CSA Resource Alignment
CVE-2026-27771 maps directly to the Identity and Access Management domain of the CSA Cloud Controls Matrix, particularly IAM-01 (Identity and Access Management Policy and Procedures) and IAM-09 (User Access Management), which require that access to cloud-hosted systems and data stores be enforced through verified identity and that access control configurations be subject to periodic correctness review. Gitea operators assessing their control posture should include container and package registry endpoints in the scope of IAM domain audits, not only source code repository access.
CSA’s published container security guidance—including the Best Practices for Implementing a Secure Application Container Architecture [6] and Challenges in Securing Application Containers and Microservices—addresses the full lifecycle of container security risk, from registry access controls and image provenance verification through runtime isolation and incident response. These publications provide actionable control frameworks for self-hosted registry operators evaluating their posture in light of this disclosure and developing longer-term improvements to their container security programs.

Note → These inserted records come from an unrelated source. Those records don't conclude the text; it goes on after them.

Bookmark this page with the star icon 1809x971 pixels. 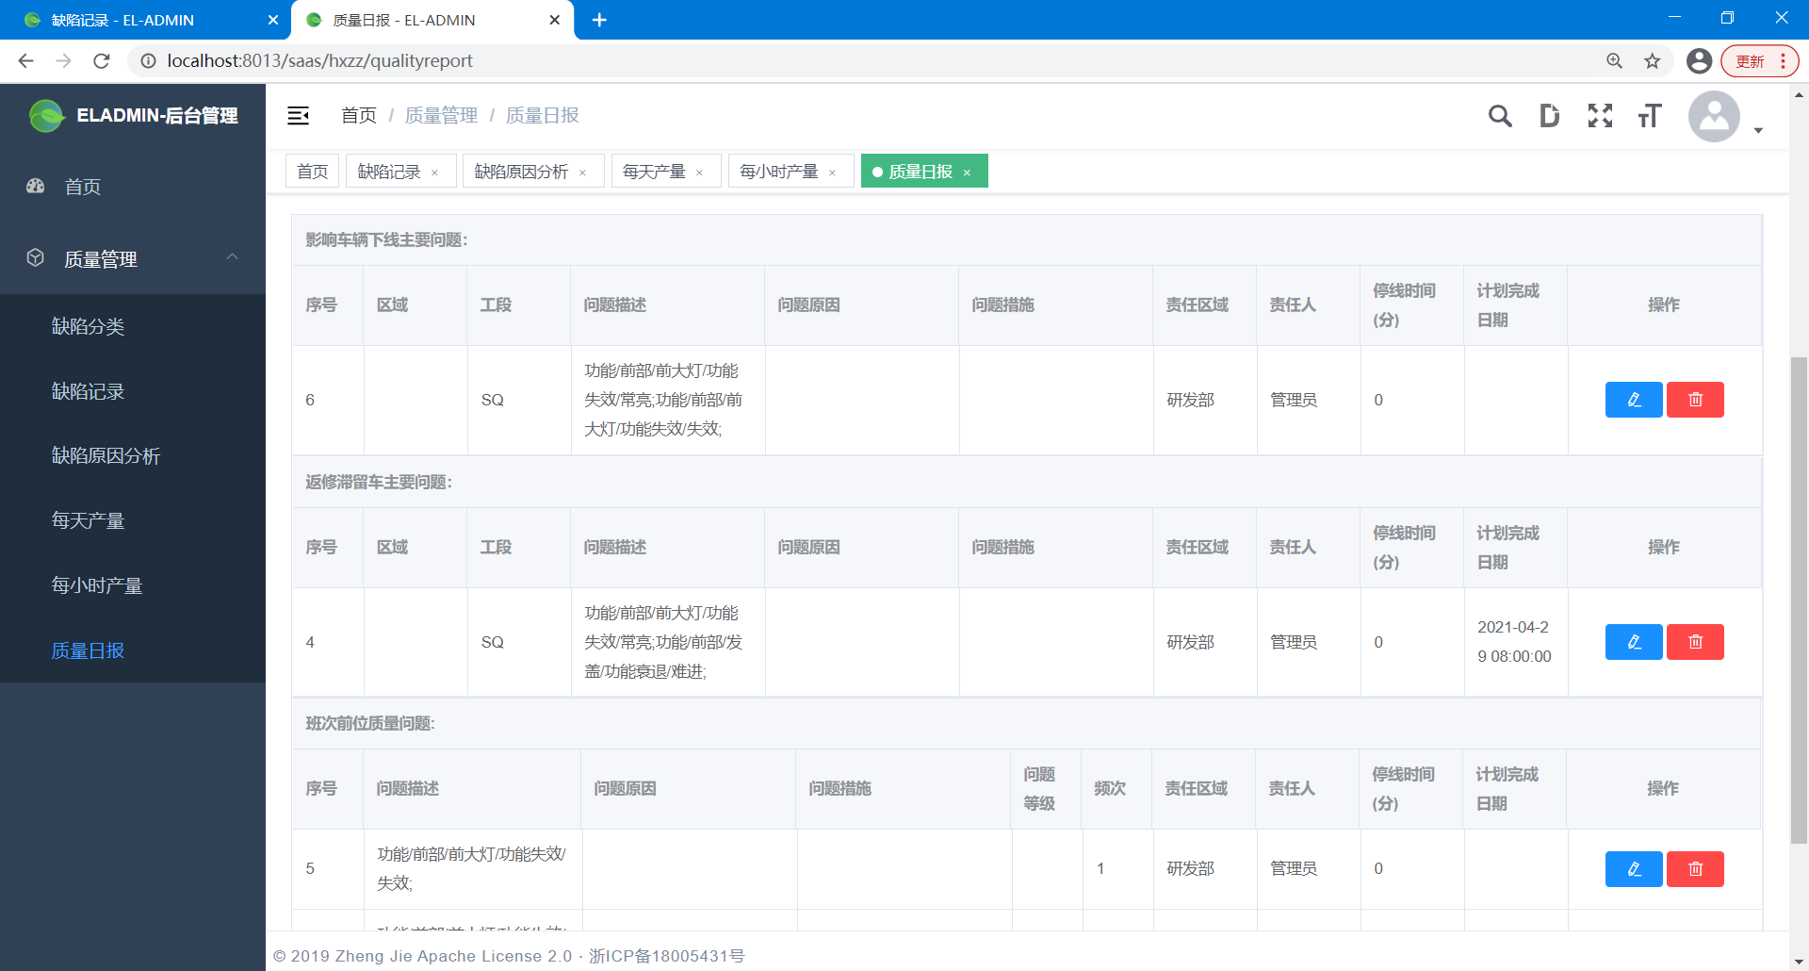1652,61
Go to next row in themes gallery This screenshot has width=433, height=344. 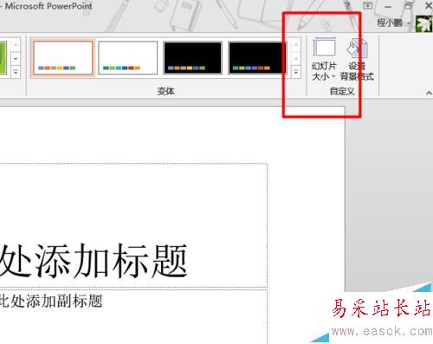pos(16,59)

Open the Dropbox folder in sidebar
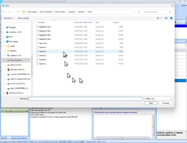pyautogui.click(x=12, y=27)
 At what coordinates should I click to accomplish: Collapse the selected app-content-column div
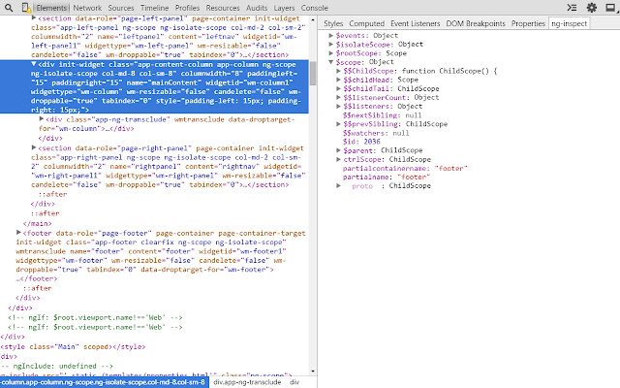point(34,64)

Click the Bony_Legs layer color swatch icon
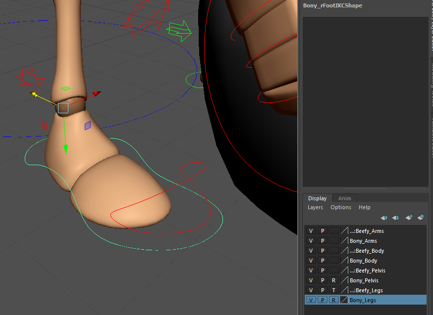(343, 300)
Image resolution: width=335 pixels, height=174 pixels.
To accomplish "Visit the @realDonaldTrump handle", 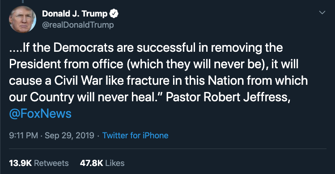I will [x=78, y=25].
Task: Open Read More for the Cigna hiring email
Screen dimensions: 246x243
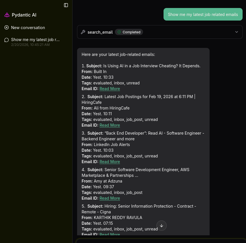Action: [109, 234]
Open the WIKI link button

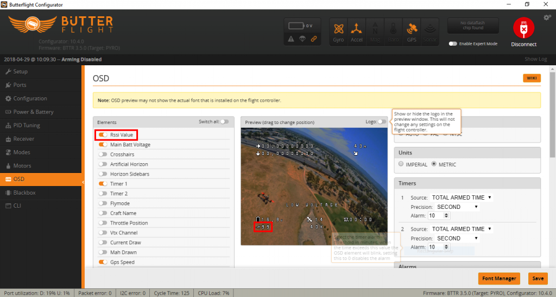532,78

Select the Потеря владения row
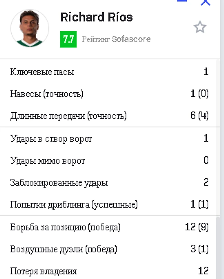[x=110, y=270]
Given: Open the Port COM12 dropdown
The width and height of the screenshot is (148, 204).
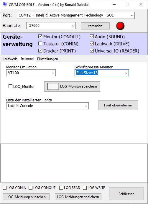Looking at the screenshot, I should (x=76, y=15).
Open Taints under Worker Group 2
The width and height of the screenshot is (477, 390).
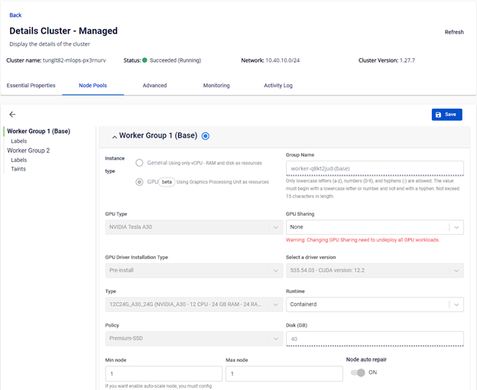click(18, 169)
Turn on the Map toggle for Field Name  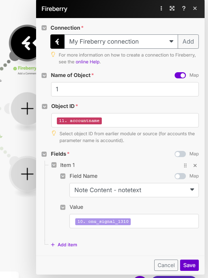tap(180, 176)
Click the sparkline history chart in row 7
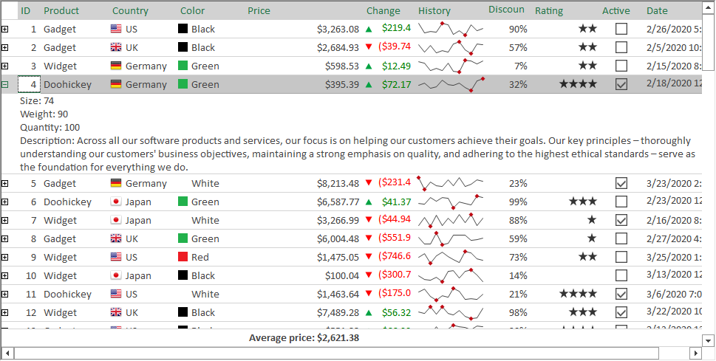Image resolution: width=716 pixels, height=361 pixels. (x=450, y=220)
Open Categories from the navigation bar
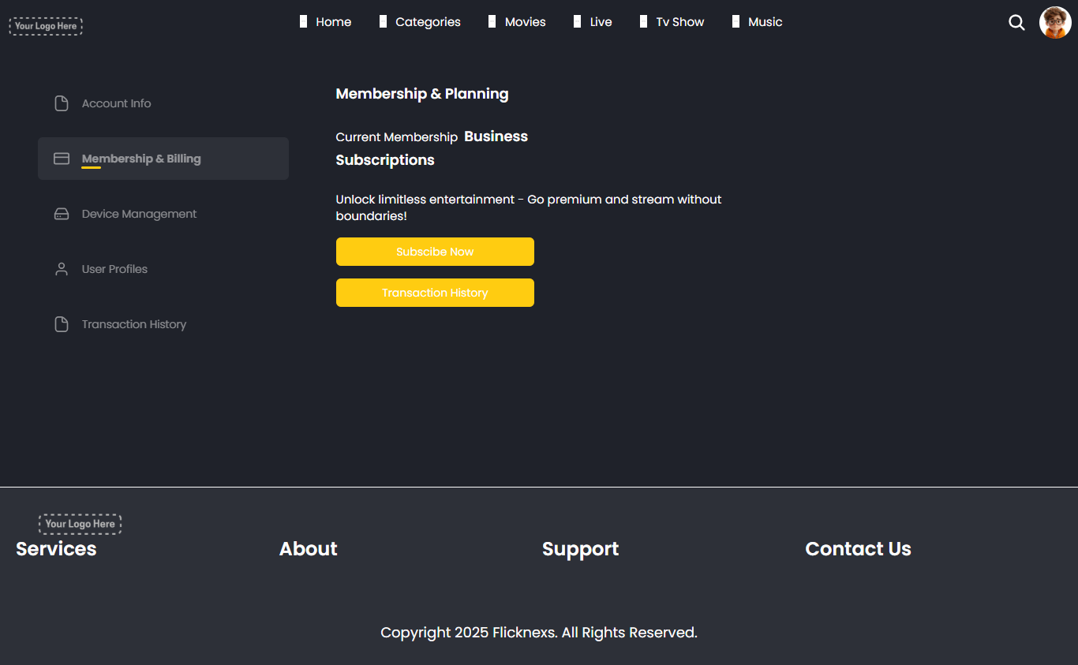1078x665 pixels. point(428,22)

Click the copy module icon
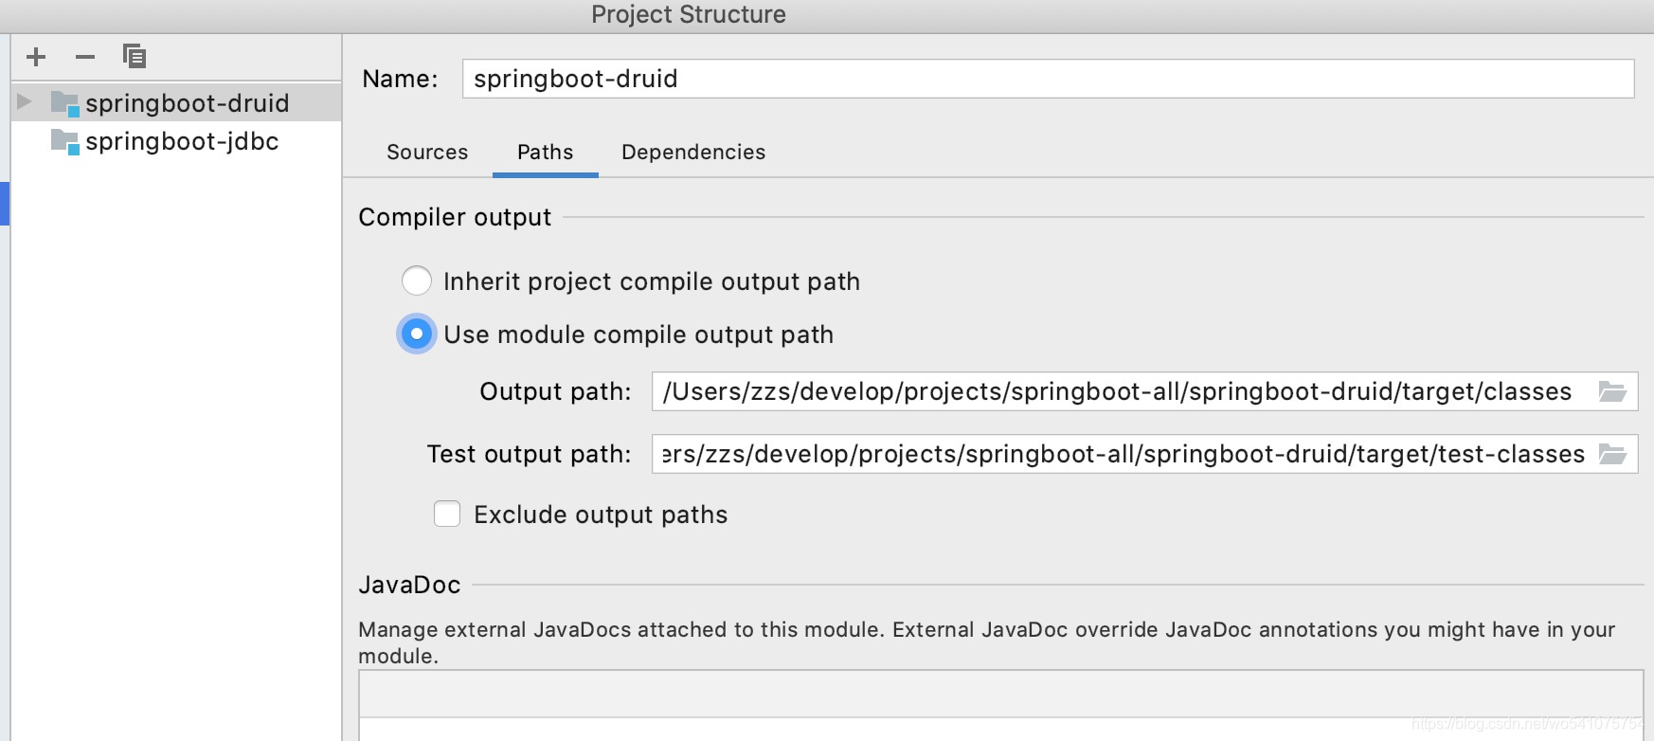click(x=135, y=57)
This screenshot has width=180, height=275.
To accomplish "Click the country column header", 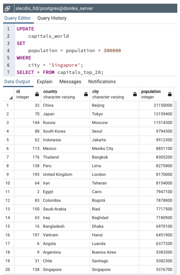I will 66,94.
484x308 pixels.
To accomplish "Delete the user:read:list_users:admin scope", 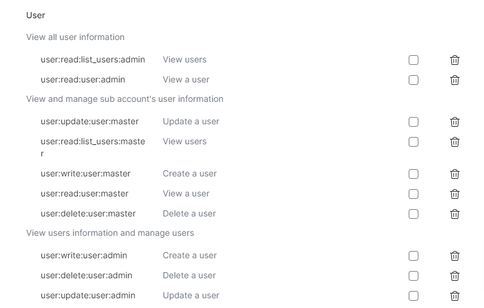I will (454, 60).
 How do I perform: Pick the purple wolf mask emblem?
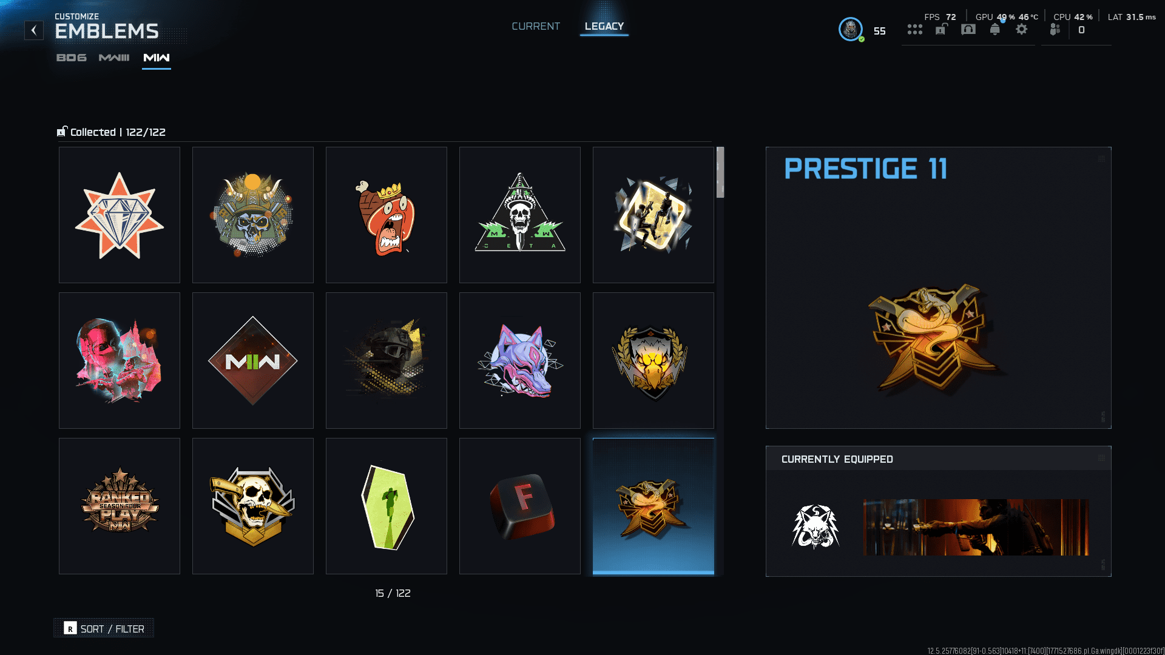click(520, 361)
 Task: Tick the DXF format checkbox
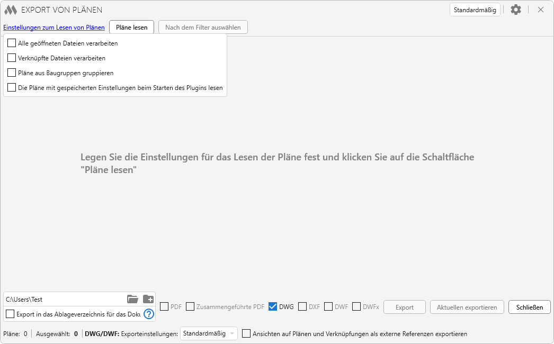(x=302, y=306)
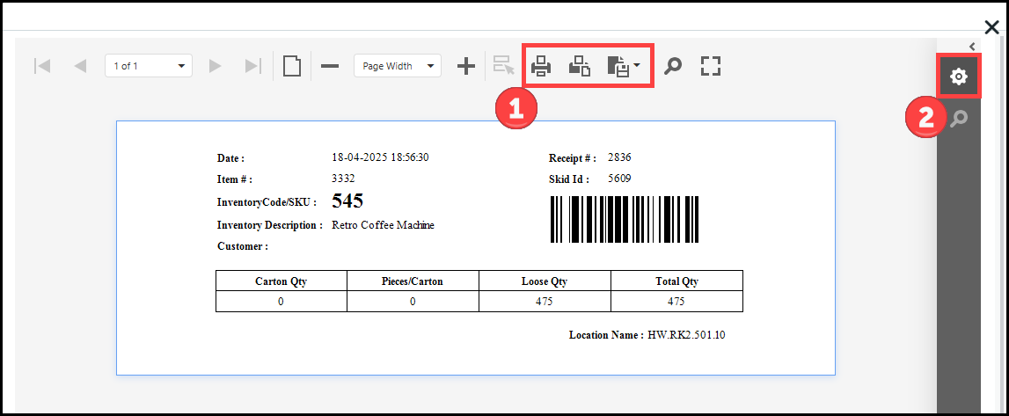Expand the Export To dropdown
1009x416 pixels.
[624, 66]
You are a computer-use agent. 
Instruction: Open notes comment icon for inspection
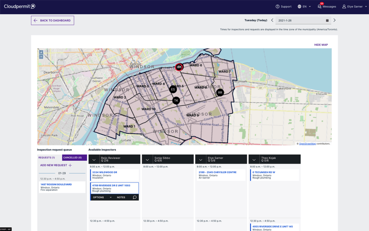click(x=135, y=197)
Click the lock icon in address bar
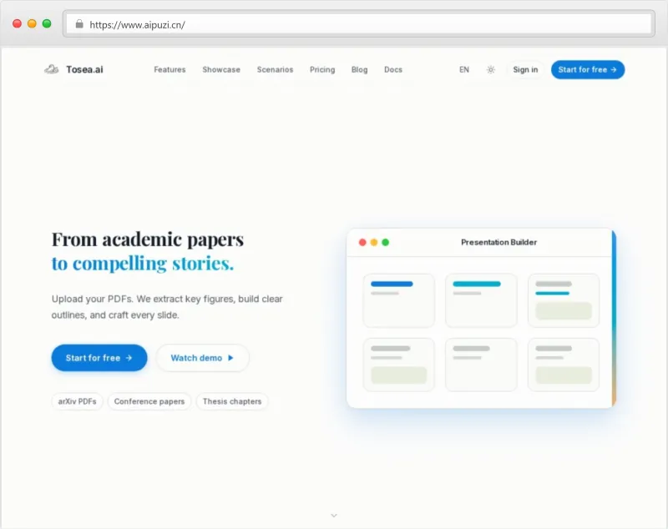Viewport: 668px width, 529px height. tap(79, 24)
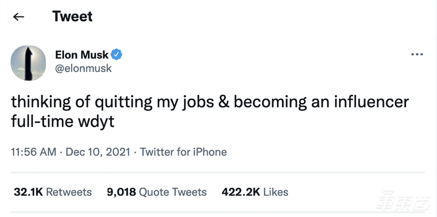Click the blue verified badge

click(117, 55)
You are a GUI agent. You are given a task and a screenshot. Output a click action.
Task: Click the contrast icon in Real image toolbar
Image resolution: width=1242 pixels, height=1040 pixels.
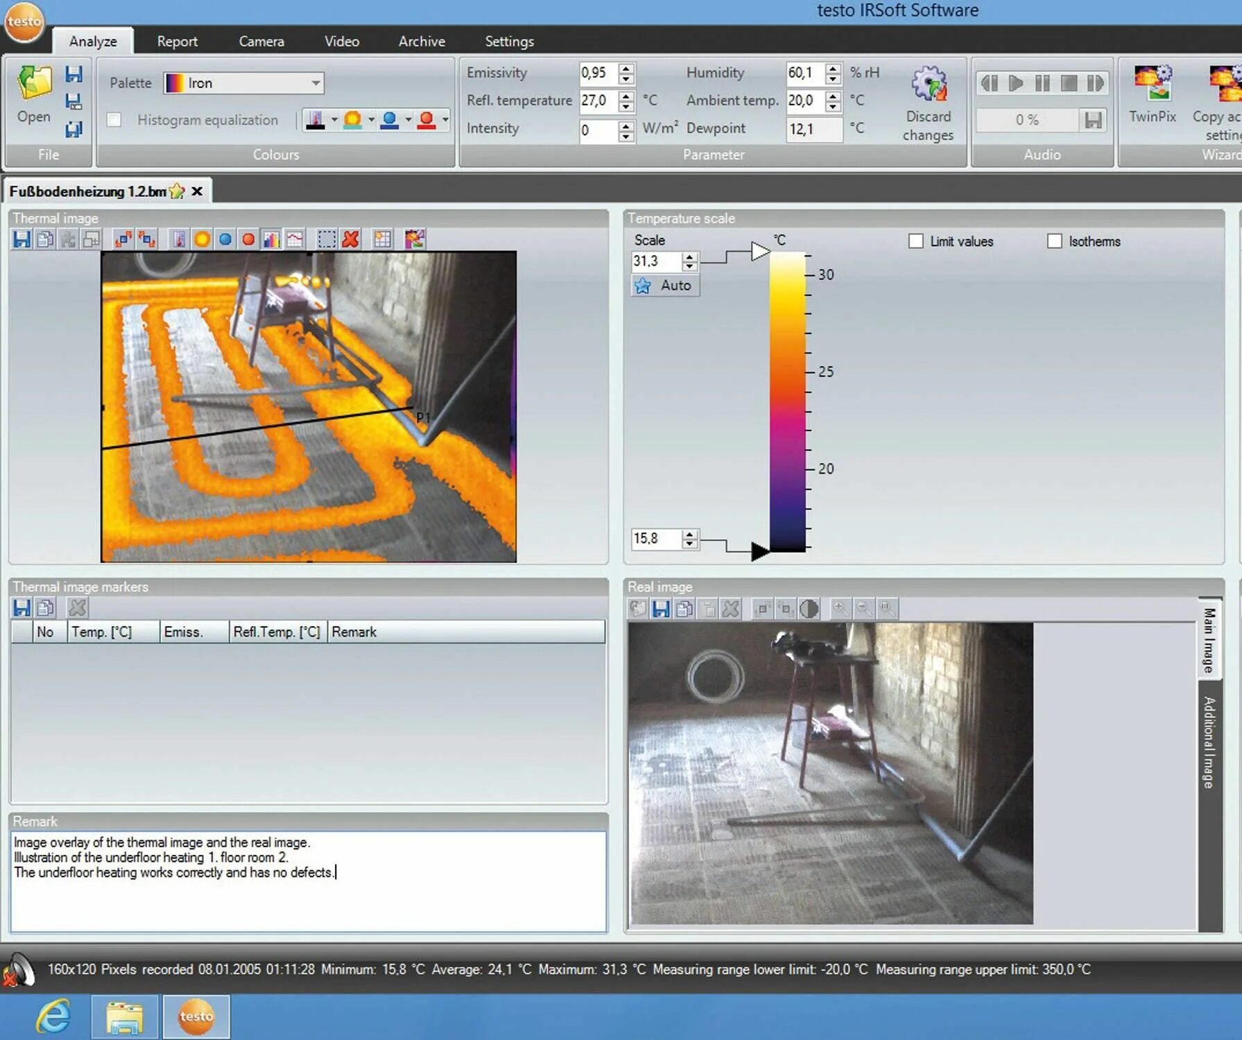click(x=809, y=609)
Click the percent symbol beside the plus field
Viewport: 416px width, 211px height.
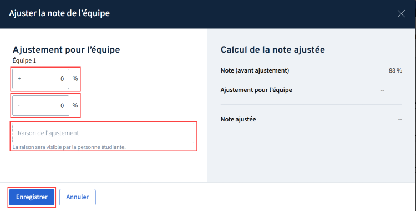click(x=75, y=79)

CSA’s AI Controls Matrix (AICM) is directly relevant for organizations using Gitea registries as part of AI and machine learning development pipelines. AICM controls addressing supply chain integrity and data protection at the model artifact layer apply to container images that carry model weights, inference configurations, or training pipeline components. The unauthorized retrieval of such images is a supply chain integrity event, and organizations should evaluate their AICM control coverage for artifact storage and distribution systems.
The MAESTRO framework for agentic AI threat modeling addresses deployment infrastructure risks at Layer 3, including unauthorized access to model artifacts and inference configurations. Organizations building agentic AI systems that rely on self-hosted container registries for model distribution should explicitly map CVE-2026-27771-class risks—unauthenticated artifact retrieval from private registries—into their MAESTRO threat models and ensure that compensating controls are in place at the network and application layers.
CVE-2026-27771 illustrates a class of access control failure that Zero Trust architectures are specifically designed to prevent. Where Zero Trust principles are applied, authentication and authorization are verified at every request boundary with no inherited trust between platform layers; Gitea’s registry operated on an implicit-trust model that the Zero Trust approach explicitly rejects. Security architects evaluating integrated development platforms should apply Zero Trust validation methodology to verify that access control enforcement is consistent across all exposed endpoints, not solely those subject to routine user interaction.
References
[1] NoScope. “Gitea Instances Exposing Private Container Images.” NoScope Blog, May 25, 2026.
[2] Gitea. “Gitea 1.26.2 is Released.” Gitea Blog, May 20, 2026.
[3] Orca Security. “Gitea Container Registry Exposes Private Images to Unauthenticated Attackers.” Orca Security Blog, May 2026.
[4] The Hacker News. “Gitea Vulnerability Exposes Private Container Images without Authentication.” The Hacker News, May 27, 2026.
[5] TechTimes. “Gitea Flaw Left 30,000 Deployments’ Private Container Images Readable for 4 Years.” TechTimes, May 27, 2026.
[6] Cloud Security Alliance. “Best Practices for Implementing a Secure Application Container Architecture.” CSA, 2019.
[7] Gitea. “Security Advisories.” Gitea, accessed May 2026.
[8] Forgejo. “Security Announcements.” Codeberg, accessed May 2026.